Words as Tools for Liberation: Glossary for Addressing Oppression, Part 1

My dentist has any number of tools he (or his assistant) rolls out. Many of them look identical to me (except that some have mirrors and others just have those horribly jaggy ends that look like misshapen paper clips), yet I am assured that each one is quite different, is able to get at different angles and parts of my mouth, and is designed to do a specific job in ways that lead to overall better oral health. I try not to spend much time looking at them, as I am basically a coward. This is despite the fact that I would recommend my dentist without reservation to anyone on the face of the planet.

Similarly, when seeking to create societal health, there are a lot of scary words out there that sound very similar and that few people want to look closely at. In fact, most people would like to just lump them all together under some general label like “being politically correct”–often accompanied with eye rolling, air quotes, or the like–and I believe it is out of the same family of fear that makes me not want to look at my dentist’s implements.

What I want to do here is to begin rolling out and explaining the different words-as-tools in addressing oppression and social justice. What I offer am offering is a discussion of terms as I understand them and have been working with them. My discussion is neither exhaustive nor normative, but I believe I can offer some reasons why none of these words are exact synonyms and how each comes at different angles to ensure that we can cover as much of the pockets of disease, social cavities, and infected roots that continue to plague our social health and wellness.

AVAILABLE DATA:
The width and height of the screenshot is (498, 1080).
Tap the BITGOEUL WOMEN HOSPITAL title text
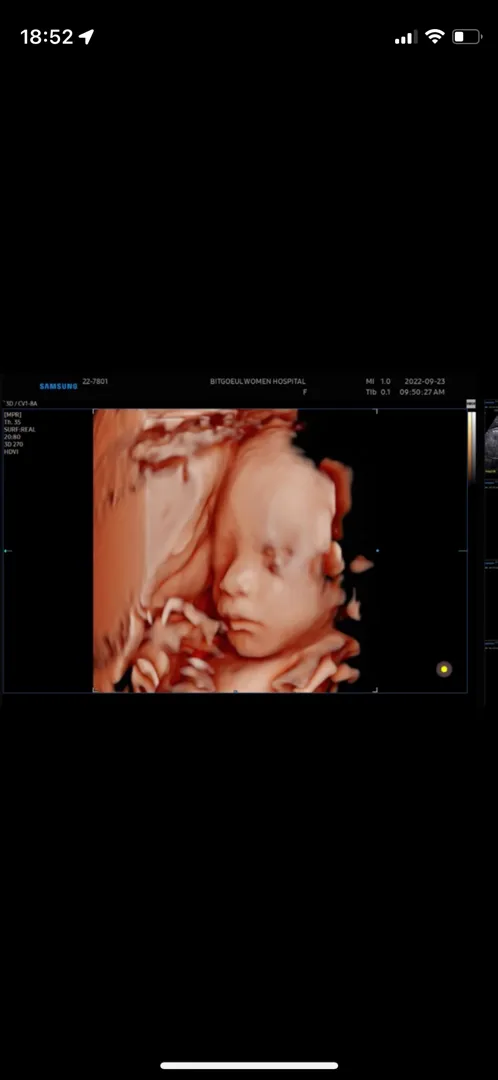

ACTIVITY: Can you reproduce the passage of the essay on words for addressing oppression starting at "What I want" and ending at "health and wellness.", word for word?

RESPONSE TO THE EXERCISE:
What I want to do here is to begin rolling out and explaining the different words-as-tools in addressing oppression and social justice. What I offer am offering is a discussion of terms as I understand them and have been working with them. My discussion is neither exhaustive nor normative, but I believe I can offer some reasons why none of these words are exact synonyms and how each comes at different angles to ensure that we can cover as much of the pockets of disease, social cavities, and infected roots that continue to plague our social health and wellness.